Selection of Pipe Flanges in Piping Industry

This article will provide a guideline for the selection of metallic pipe flanges and provides information on pressure-temperature ratings, dimensions, tolerances, materials, marking, and testing of piping flanges and flanged fittings in sizes NPS 1/2 to 48, and classes 150 to 2500 which can be used in conjunction with ASME B16.5, B16.47, B31.3, B31.4, and B31.8.

Pressure Temperature Rating of Pipe Flanges

The Pressure-Temperature ratings for the applicable materials listed in ASME B16.5, Table 1A shall be the maximum allowable working gage pressures at temperatures shown in Table 2 of the same standard. The basis for establishing ratings shall be the minimum wall thickness, which shall be in accordance with ASME B16.5, Annexure D. The material groupings are based on closely matched allowable and yield strength values.

Within each pressure class, the dimensions are held constant, irrespective of the material. Physical properties, and thereby the allowable stress values, of different materials, vary, so the pressure-temperature ratings within each pressure class vary with the material. For example, a class 600 forged carbon steel (ASTM A105) pipe flange is rated at 1270 PSIG at 400 °F, whereas a class 600 forged stainless steel (A182-F304) flange is rated at 995 PSIG at 400 °F.

Piping Flange Dimensional Standards

The following dimensional standards shall apply to metallic pipe flanges and bolthole patterns of non-metallic companion flanges:

  • ASME B16.1, for integral cast iron piping flanges and blind flanges
  • ASME B16.5, Classes 150, 300, 600, 900, and 1500 up to NPS 24, and class 2500 up to NPS 12. Class 400 carbon steel flanges shall not be used.
  • Pipe Flanges larger than NPS 24 shall be specified in accordance with ASME B16.47. ASME B16.47 Series A for NPS 26 to NPS 60 in class 150 to 900 replaces these flange sizes in MSS SP-44. This is usually used in plants for mating certain valves.
  • Series B supersedes API 605 in sizes NPS 26 to 60. Series B is used for pipelines and is restricted to pipe flanges used for joints.
  • MSS SP-44 shall be used for steel pipeline flanges for sizes smaller than ASME B16.47 where the material grade is not listed in ASME B16.5
  • Piping Flanges of unlisted materials and flanges not covered by the above standards shall be designed in accordance with ASME Section VIII Div 1, Appendix 2, and for blind flanges, in accordance with ASME Section VIII Div 1, Section UG-34
  • Tolerances for pipe flanges shall be in accordance with ASME B16.5, section 7 for flanges up to NPS 24, and ASME B16.47 for flanges over NPS 24.

Pipe Flange Facings

Dimensions for flange facings shall be in accordance with ASME B16.5, Table 4 for flat face, raised face, and tongue and groove flanges, and Table 5 for ring joint flanges.

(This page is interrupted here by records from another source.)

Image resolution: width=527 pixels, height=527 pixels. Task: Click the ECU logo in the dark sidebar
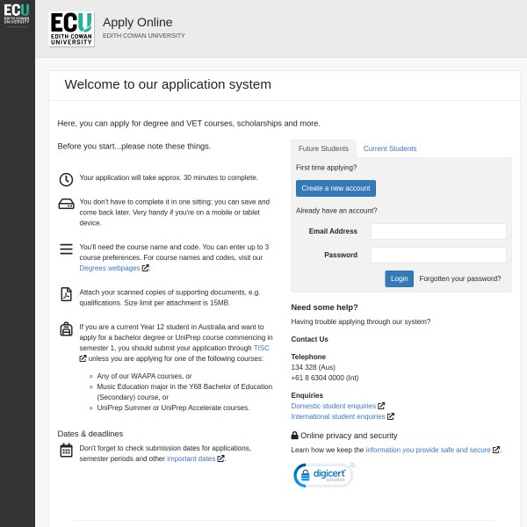(x=17, y=13)
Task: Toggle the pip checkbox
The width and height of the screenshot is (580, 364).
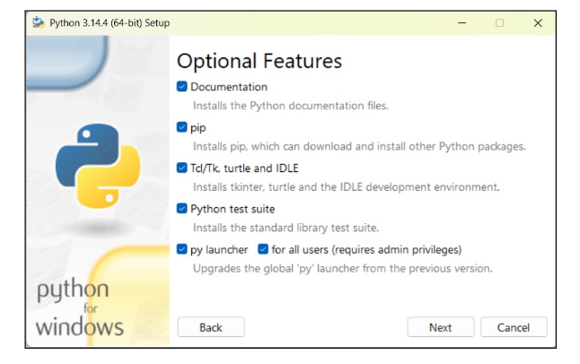Action: 182,127
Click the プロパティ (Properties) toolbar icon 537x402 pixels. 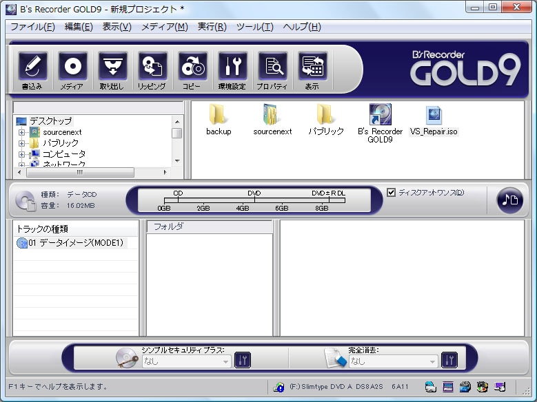coord(272,67)
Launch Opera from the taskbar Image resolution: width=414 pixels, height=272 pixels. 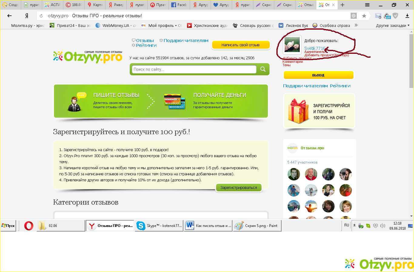29,226
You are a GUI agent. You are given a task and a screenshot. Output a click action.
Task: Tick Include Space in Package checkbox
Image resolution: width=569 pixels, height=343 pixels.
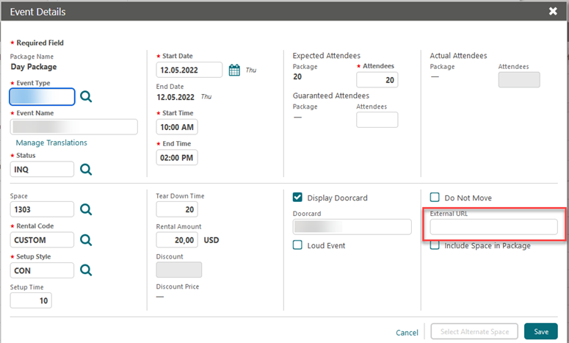coord(435,245)
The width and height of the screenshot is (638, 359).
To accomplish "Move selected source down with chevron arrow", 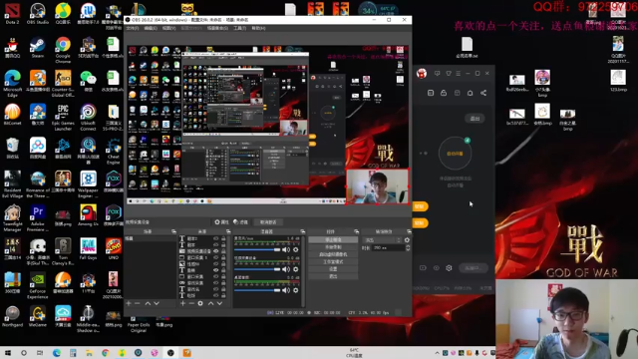I will pos(219,303).
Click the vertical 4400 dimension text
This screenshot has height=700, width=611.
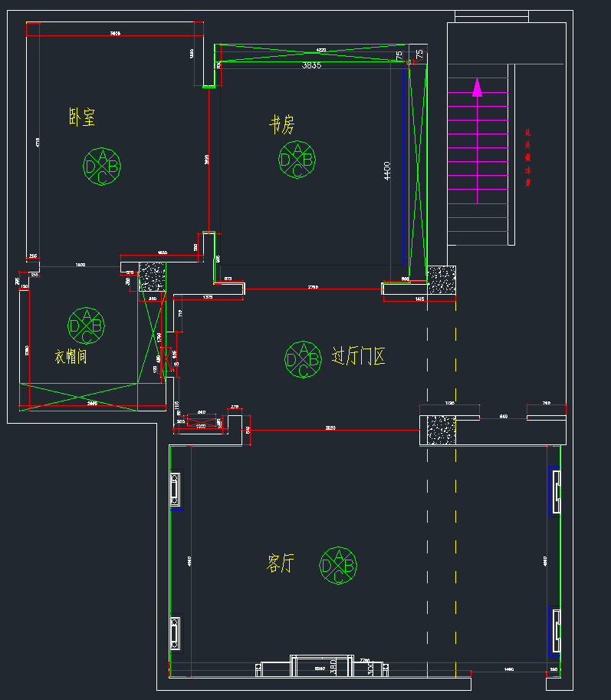coord(388,170)
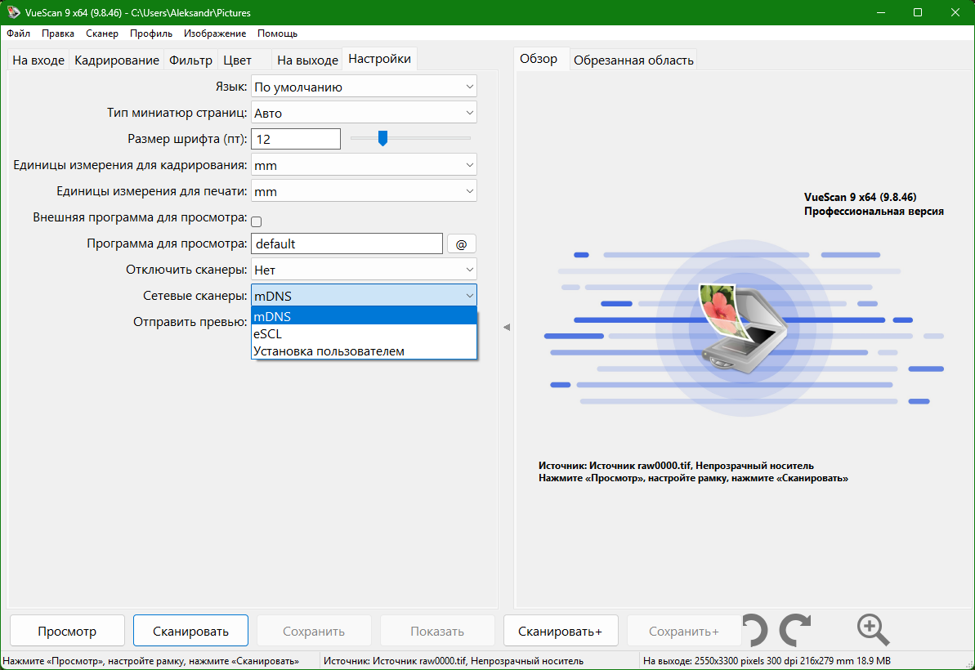Open the Язык dropdown
The image size is (975, 670).
tap(364, 87)
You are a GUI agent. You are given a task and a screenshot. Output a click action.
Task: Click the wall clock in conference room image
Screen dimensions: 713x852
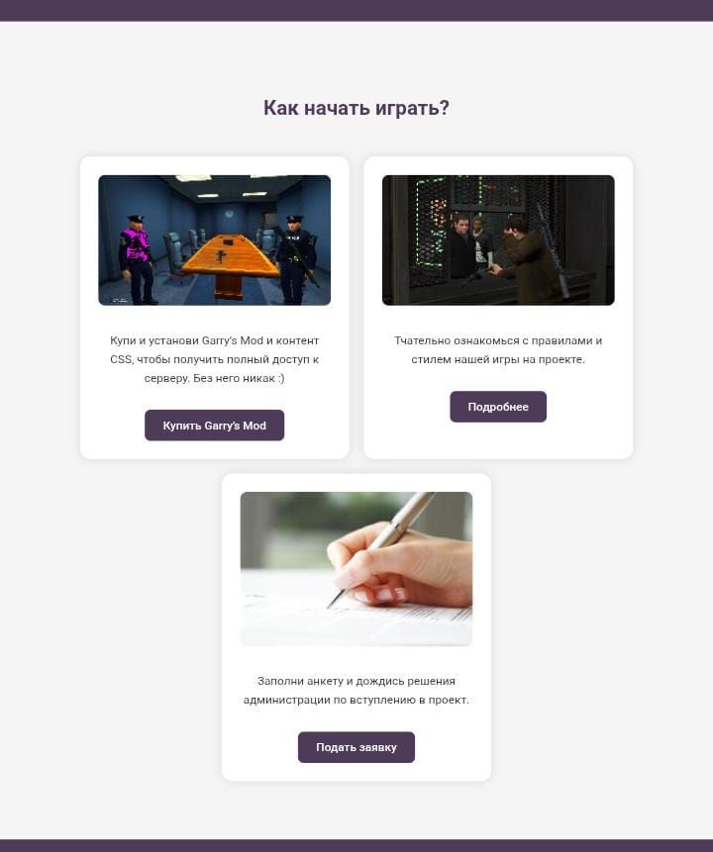[230, 214]
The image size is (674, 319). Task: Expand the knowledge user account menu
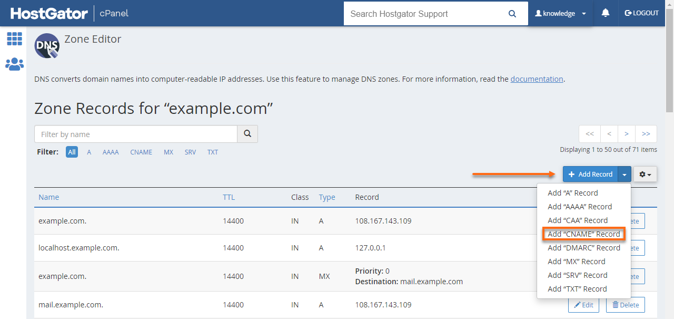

These tables shall be used in conjunction with ASME B16.5, Figure 7.

Guidelines for Selection of Various Types of Flanges

Flat-face flanges, with full-face gaskets, shall be used when one or both of the mating pipe flanges in a joint are ASME B16.1. Class 125 gray cast iron, aluminum, or plastic, can be over-stressed by bearing against a raised face. Adapter rings may be necessary in some cases, to level off the surface, for mating equipment.

Raised face flanges shall be specified in ratings up to Class 600. These piping flanges are supplied with a 0.06-inch raised face, which is included in the minimum flange thickness. The finished height of the face shall be less than the nominal pipe wall thickness. Flanges in classes over 600 are supplied with a 0.25-inch raised face that is additional to the minimum flange thickness.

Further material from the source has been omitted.